* START DATA SHOWN *
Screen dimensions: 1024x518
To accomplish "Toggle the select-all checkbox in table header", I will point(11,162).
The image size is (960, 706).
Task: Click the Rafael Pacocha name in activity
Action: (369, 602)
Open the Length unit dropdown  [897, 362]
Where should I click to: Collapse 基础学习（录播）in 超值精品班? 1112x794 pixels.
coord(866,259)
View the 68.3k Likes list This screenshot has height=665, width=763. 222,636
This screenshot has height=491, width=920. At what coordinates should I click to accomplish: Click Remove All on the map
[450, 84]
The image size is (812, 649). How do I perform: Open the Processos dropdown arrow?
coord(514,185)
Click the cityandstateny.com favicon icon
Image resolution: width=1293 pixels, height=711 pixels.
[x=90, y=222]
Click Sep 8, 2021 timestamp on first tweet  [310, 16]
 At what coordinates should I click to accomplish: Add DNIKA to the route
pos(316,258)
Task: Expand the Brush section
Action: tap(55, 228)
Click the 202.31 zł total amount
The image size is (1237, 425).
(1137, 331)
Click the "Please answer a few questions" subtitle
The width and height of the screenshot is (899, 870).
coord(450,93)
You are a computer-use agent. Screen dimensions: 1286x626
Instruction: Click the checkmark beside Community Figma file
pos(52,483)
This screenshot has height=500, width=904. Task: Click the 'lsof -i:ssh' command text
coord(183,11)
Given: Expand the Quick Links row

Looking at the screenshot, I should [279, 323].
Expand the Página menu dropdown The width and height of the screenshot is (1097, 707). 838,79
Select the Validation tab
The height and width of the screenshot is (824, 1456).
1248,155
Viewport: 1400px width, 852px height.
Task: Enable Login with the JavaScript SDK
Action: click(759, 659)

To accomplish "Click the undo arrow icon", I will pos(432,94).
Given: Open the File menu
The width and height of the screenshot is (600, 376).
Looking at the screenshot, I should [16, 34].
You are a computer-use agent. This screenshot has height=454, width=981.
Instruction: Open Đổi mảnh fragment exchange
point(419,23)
* END DATA SHOWN *
### PROBLEM DESCRIPTION
Put every line of the listing above into a Markdown table with the columns "Row" and "Line", numbering the rows and skipping blank lines.

### THE ANSWER
| Row | Line |
|---|---|
| 1 | Screen dimensions: 1024x518 |
| 2 | To accomplish "Toggle the select-all checkbox in table header", I will point(11,162). |
| 3 | The image size is (960, 706). |
| 4 | Task: Click the Rafael Pacocha name in activity |
| 5 | Action: (369, 602) |
| 6 | Open the Length unit dropdown  [897, 362] |
| 7 | Where should I click to: Collapse 基础学习（录播）in 超值精品班? 1112x794 pixels. |
| 8 | coord(866,259) |
| 9 | View the 68.3k Likes list This screenshot has height=665, width=763. 222,636 |
| 10 | This screenshot has height=491, width=920. At what coordinates should I click to accomplish: Click Remove All on the map |
| 11 | [450, 84] |
| 12 | The image size is (812, 649). How do I perform: Open the Processos dropdown arrow? |
| 13 | coord(514,185) |
| 14 | Click the cityandstateny.com favicon icon |
| 15 | Image resolution: width=1293 pixels, height=711 pixels. |
| 16 | [x=90, y=222] |
| 17 | Click Sep 8, 2021 timestamp on first tweet  [310, 16] |
| 18 |  At what coordinates should I click to accomplish: Add DNIKA to the route |
| 19 | pos(316,258) |
| 20 | Task: Expand the Brush section |
| 21 | Action: tap(55, 228) |
| 22 | Click the 202.31 zł total amount |
| 23 | The image size is (1237, 425). |
| 24 | (1137, 331) |
| 25 | Click the "Please answer a few questions" subtitle |
| 26 | The width and height of the screenshot is (899, 870). |
| 27 | coord(450,93) |
| 28 | You are a computer-use agent. Screen dimensions: 1286x626 |
| 29 | Instruction: Click the checkmark beside Community Figma file |
| 30 | pos(52,483) |
| 31 | This screenshot has height=500, width=904. Task: Click the 'lsof -i:ssh' command text |
| 32 | coord(183,11) |
| 33 | Given: Expand the Quick Links row |
| 34 | Looking at the screenshot, I should [279, 323]. |
| 35 | Expand the Página menu dropdown The width and height of the screenshot is (1097, 707). 838,79 |
| 36 | Select the Validation tab |
| 37 | The height and width of the screenshot is (824, 1456). |
| 38 | 1248,155 |
| 39 | Viewport: 1400px width, 852px height. |
| 40 | Task: Enable Login with the JavaScript SDK |
| 41 | Action: click(759, 659) |
| 42 | To accomplish "Click the undo arrow icon", I will pos(432,94). |
| 43 | Given: Open the File menu |
| 44 | The width and height of the screenshot is (600, 376). |
| 45 | Looking at the screenshot, I should [16, 34]. |
| 46 | You are a computer-use agent. This screenshot has height=454, width=981. |
| 47 | Instruction: Open Đổi mảnh fragment exchange |
| 48 | point(419,23) |